TASK REQUIREMENTS. Pick out every line in the items below that contains the word "Open", and copy each of those lines in full.

EXTRACTED DATA.
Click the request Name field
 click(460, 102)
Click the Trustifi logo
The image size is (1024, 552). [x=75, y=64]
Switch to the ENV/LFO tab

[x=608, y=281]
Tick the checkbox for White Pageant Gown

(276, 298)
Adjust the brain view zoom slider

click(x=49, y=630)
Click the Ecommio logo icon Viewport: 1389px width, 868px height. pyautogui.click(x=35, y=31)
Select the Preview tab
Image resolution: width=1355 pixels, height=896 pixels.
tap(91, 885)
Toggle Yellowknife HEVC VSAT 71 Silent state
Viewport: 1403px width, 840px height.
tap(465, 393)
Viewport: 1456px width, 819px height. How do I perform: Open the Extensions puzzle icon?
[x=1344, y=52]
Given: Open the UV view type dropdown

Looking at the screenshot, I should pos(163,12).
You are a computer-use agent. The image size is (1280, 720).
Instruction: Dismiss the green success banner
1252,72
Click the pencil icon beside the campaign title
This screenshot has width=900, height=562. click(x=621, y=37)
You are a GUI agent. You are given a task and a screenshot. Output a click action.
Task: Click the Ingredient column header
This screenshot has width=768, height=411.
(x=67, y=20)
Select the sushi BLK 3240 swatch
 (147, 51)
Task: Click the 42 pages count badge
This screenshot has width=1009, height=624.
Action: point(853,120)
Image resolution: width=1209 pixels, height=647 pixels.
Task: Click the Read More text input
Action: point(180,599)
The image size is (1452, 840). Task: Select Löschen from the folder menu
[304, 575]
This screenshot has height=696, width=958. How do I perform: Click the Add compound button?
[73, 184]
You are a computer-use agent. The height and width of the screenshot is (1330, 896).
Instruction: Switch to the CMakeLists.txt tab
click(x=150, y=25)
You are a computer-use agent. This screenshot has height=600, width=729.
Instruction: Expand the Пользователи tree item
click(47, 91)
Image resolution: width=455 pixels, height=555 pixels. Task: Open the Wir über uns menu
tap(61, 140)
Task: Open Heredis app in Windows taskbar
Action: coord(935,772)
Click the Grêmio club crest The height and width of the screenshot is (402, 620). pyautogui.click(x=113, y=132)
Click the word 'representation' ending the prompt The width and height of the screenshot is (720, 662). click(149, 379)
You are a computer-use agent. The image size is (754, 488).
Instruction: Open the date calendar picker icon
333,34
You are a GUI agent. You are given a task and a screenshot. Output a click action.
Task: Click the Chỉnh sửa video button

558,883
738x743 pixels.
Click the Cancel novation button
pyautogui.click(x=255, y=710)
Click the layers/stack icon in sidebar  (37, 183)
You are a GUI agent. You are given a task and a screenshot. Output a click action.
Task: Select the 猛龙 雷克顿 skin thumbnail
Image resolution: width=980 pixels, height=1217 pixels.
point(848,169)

SOLVED EXERCISE.
Viewport: 1456px width, 819px height. How do I perform: Open the Extensions puzzle icon?
Given: Open the UV view type dropdown
Image resolution: width=455 pixels, height=555 pixels. Task: Open the Wir über uns menu
Task: Open Heredis app in Windows taskbar
Instruction: Open the date calendar picker icon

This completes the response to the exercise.